>> BEGIN Quoted passage

Mikhail Pavlovich Tomsky  (Russian: Михаи́л Па́влович То́мский, born Mikhail Pavlovich Yefremovsometimes transliterated as Efremov; Михаи́л Па́влович Ефре́мов; 31 October 1880 – 22 August 1936) was a factory worker, trade unionist and Bolshevik leader and Soviet politician. He was the Chairman of the All-Union Central Council of Trade Unions in the 1920s.

In his youth, Tomsky worked at the Smirnov Engineering factory in St. Petersburg, but was eventually dismissed from that job for attempting to organise a trade union.

His labour activities radicalized him politically and led him to become a socialist and join the Russian Social Democratic Labour Party in 1904 and eventually join the Bolshevik faction of the party. 

During the First Moscow Trial, at the onset of the Great Purge, Tomsky was implicated. He would later commit suicide to avoid arrest by the NKVD in August 1936.

Early life (1880–1920)
Born in Kolpino, Saint Petersburg Governorate in a lower-middle-class family of Russian ethnicity, Tomsky moved to Estonia (then part of the Russian Empire) and was involved in the 1905 Revolution. He helped form the Revel Soviet of Workers' Deputies and the Revel Union of Metal Workers. Tomsky was arrested and deported to Siberia.

He escaped and returned to St. Petersburg where he became president of the Union of Engravers and Chromolithographers.

Tomsky was arrested in 1908 and then exiled to France, but returned to Russia in 1909 where he was again arrested for his political activities and sentenced to five years of hard labour. He was freed by the Provisional Government after the February Revolution in 1917 and moved to Moscow where he participated in the October Revolution. In 1918 he attended the Fourth All Russian Conference of Trade Unions (12–17 March), where he moved a resolution concerning the Relations between the Trade Unions and the Commissariat for Labour which stated that the October Revolution had changed  "the meaning and character of state organs and significance of proletarian organs as well". It was elaborated that previously the old ministry of Labour had acted as arbitrator between Labour and Capital, whereas the new Commissariat was the champion of the economic policy of the working class.

Career (1920–1928)

He was elected to the Central Committee in March 1919, to its Orgburo in 1921 and to the Politburo in April 1922.

Tomsky was an ally of Nikolai Bukharin and Alexey Rykov, who led the moderate (or right) wing of the Communist Party in the 1920s.

Together, they were allied with Joseph Stalin's faction and helped him purge the United Opposition - led by Leon Trotsky, Lev Kamenev, and Grigory Zinoviev - from the Party during the struggle that followed Lenin's death in 1924.

Demise (1928–1936)

>> END Quoted passage
>> BEGIN Items

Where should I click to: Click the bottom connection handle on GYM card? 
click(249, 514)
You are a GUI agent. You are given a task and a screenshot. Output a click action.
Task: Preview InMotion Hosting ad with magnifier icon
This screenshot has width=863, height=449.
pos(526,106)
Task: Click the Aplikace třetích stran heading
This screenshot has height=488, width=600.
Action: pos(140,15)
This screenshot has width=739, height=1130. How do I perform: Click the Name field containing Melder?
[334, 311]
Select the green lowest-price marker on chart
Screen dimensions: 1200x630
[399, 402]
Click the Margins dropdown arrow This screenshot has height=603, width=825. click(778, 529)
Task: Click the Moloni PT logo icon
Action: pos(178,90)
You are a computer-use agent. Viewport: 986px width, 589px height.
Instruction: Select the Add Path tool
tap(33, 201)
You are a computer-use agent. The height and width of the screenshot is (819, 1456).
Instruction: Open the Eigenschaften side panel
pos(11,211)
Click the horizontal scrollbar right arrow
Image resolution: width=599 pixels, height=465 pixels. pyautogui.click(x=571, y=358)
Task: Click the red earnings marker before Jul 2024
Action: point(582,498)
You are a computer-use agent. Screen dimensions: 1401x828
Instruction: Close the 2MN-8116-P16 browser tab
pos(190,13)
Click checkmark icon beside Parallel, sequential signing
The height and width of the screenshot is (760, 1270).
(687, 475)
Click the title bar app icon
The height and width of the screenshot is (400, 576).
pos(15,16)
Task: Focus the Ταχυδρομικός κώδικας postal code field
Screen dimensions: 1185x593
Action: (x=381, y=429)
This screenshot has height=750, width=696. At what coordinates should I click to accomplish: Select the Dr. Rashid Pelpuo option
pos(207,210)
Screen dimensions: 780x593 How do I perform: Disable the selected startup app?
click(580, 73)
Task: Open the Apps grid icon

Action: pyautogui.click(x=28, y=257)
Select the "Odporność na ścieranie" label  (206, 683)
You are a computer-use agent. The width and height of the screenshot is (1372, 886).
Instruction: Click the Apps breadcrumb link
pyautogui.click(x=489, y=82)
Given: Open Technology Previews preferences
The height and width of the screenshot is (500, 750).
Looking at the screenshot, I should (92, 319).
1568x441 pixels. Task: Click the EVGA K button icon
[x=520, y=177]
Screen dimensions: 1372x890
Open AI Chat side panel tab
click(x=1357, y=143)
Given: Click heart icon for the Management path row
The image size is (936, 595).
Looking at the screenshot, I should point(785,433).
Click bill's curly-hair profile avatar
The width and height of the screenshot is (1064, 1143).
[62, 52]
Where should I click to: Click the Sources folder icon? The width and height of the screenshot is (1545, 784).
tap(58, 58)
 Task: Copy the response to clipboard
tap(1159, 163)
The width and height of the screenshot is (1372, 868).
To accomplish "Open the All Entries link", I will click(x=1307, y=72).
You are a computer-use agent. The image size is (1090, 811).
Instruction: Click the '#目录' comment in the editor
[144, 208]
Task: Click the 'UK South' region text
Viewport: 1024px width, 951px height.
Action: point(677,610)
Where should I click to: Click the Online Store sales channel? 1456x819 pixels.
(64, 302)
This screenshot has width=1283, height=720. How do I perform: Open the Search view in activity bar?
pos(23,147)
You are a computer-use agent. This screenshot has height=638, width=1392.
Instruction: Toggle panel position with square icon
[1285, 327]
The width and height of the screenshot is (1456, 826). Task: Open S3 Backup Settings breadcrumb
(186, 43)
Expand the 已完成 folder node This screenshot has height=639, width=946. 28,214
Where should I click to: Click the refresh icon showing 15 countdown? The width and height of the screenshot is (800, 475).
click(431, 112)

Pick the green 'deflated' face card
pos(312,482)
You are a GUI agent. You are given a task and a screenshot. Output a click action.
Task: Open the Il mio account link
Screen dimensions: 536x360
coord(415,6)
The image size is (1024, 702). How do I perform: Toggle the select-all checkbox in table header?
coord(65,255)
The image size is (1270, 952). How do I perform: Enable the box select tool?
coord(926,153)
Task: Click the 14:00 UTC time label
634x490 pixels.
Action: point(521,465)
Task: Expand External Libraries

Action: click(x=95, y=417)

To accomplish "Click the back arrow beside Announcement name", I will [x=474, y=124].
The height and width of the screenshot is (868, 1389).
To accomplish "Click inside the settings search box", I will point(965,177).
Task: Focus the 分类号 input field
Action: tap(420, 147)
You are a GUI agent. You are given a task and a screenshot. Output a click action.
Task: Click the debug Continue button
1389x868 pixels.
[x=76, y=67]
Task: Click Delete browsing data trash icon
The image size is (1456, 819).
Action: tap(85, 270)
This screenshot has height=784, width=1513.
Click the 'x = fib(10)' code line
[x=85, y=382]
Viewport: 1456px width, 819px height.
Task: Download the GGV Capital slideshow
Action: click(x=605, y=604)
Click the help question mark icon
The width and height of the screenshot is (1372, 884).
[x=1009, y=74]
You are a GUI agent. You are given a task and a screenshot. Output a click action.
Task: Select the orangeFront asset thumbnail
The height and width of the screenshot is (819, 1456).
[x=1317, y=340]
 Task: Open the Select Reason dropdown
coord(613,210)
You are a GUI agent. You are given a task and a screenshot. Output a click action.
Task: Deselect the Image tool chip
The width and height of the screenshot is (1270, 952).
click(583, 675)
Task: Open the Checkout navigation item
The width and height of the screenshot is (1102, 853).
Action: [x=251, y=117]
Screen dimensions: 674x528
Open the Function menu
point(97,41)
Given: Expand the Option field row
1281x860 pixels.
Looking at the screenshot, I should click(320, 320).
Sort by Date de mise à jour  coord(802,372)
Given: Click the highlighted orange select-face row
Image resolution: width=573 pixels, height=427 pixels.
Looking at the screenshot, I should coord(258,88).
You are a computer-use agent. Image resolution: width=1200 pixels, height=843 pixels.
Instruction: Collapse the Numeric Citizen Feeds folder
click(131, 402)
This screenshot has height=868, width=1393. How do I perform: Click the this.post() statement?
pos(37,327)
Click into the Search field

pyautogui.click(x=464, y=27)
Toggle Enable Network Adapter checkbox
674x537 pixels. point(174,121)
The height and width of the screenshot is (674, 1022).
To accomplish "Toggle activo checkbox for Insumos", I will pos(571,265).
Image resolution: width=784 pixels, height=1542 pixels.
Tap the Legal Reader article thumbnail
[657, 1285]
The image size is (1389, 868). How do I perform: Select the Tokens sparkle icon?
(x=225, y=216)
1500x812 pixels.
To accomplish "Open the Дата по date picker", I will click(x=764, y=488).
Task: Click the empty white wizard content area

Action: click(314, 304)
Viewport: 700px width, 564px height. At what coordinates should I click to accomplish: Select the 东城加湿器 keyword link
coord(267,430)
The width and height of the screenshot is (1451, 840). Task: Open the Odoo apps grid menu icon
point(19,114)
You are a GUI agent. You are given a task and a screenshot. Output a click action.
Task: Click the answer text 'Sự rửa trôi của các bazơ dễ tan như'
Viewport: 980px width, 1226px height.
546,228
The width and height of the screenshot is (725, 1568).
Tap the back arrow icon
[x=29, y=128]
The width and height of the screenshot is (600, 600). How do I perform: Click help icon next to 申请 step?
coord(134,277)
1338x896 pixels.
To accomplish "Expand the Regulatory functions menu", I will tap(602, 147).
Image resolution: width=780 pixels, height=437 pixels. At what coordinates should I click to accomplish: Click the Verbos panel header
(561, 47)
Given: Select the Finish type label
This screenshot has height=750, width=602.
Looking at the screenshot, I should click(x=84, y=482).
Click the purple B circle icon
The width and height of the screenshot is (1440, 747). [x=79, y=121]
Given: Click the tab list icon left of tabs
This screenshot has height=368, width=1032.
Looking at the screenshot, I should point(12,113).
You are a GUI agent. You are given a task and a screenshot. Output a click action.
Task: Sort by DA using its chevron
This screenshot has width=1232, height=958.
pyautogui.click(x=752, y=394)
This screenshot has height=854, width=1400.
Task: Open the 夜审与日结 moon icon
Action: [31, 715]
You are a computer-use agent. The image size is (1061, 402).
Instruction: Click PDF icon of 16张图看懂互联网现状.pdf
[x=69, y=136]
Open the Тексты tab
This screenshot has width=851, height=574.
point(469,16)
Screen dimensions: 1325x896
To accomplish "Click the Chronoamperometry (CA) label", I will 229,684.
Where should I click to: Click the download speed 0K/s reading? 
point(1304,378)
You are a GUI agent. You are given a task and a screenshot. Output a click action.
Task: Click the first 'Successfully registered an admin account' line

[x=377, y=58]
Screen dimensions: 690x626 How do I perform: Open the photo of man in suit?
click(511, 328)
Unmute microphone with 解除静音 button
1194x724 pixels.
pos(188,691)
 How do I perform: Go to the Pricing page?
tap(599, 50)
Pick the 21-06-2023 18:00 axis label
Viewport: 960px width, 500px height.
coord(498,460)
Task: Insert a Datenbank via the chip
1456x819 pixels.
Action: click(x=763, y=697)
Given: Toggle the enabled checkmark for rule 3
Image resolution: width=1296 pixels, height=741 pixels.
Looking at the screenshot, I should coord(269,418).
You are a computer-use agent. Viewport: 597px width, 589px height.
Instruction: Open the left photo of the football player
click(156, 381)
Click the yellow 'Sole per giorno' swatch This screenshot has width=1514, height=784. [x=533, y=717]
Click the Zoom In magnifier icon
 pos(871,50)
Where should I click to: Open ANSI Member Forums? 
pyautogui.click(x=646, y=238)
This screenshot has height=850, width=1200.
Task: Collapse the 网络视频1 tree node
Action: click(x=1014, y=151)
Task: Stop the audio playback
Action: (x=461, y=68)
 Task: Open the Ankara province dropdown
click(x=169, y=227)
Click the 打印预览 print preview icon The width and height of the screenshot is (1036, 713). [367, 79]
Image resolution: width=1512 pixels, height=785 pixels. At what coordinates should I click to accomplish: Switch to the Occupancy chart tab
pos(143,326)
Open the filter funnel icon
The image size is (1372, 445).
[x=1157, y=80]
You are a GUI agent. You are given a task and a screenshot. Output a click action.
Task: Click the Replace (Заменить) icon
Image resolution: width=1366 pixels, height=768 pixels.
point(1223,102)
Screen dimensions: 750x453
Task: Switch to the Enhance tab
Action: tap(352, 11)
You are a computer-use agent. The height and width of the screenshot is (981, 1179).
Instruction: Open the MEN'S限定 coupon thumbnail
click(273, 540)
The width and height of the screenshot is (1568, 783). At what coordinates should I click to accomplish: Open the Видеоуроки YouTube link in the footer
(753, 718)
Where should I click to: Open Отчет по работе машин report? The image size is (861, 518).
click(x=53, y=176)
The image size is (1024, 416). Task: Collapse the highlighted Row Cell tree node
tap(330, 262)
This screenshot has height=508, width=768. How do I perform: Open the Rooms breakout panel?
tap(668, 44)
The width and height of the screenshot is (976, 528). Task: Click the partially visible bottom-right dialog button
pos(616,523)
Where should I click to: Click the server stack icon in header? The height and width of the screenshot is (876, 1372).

>> END Items

Given problem 1:
Answer these questions using the Tomsky biography:
(a) In what year did Tomsky join the Russian Social Democratic Labour Party?
(b) In what town was he born?
(c) In what month and year was he elected to the Politburo?
Given problem 2: Update the entries from the line with "The height and width of the screenshot is (868, 1389)." to the line with "click(583, 675)", replacing "GUI agent" with "screen agent". Return only those lines.

Finished answer 1:
(a) 1904
(b) Kolpino, Saint Petersburg Governorate
(c) April 1922

Finished answer 2:
The height and width of the screenshot is (868, 1389).
To accomplish "Click inside the settings search box", I will point(965,177).
Task: Focus the 分类号 input field
Action: tap(420, 147)
You are a screen agent. You are given a task and a screenshot. Output a click action.
Task: Click the debug Continue button
1389x868 pixels.
[x=76, y=67]
Task: Click Delete browsing data trash icon
The image size is (1456, 819).
Action: tap(85, 270)
This screenshot has height=784, width=1513.
Click the 'x = fib(10)' code line
[x=85, y=382]
Viewport: 1456px width, 819px height.
Task: Download the GGV Capital slideshow
Action: click(x=605, y=604)
Click the help question mark icon
The width and height of the screenshot is (1372, 884).
[x=1009, y=74]
You are a screen agent. You are given a task and a screenshot. Output a click action.
Task: Select the orangeFront asset thumbnail
The height and width of the screenshot is (819, 1456).
[x=1317, y=340]
 Task: Open the Select Reason dropdown
coord(613,210)
You are a screen agent. You are given a task and a screenshot. Output a click action.
Task: Deselect the Image tool chip
The width and height of the screenshot is (1270, 952).
click(583, 675)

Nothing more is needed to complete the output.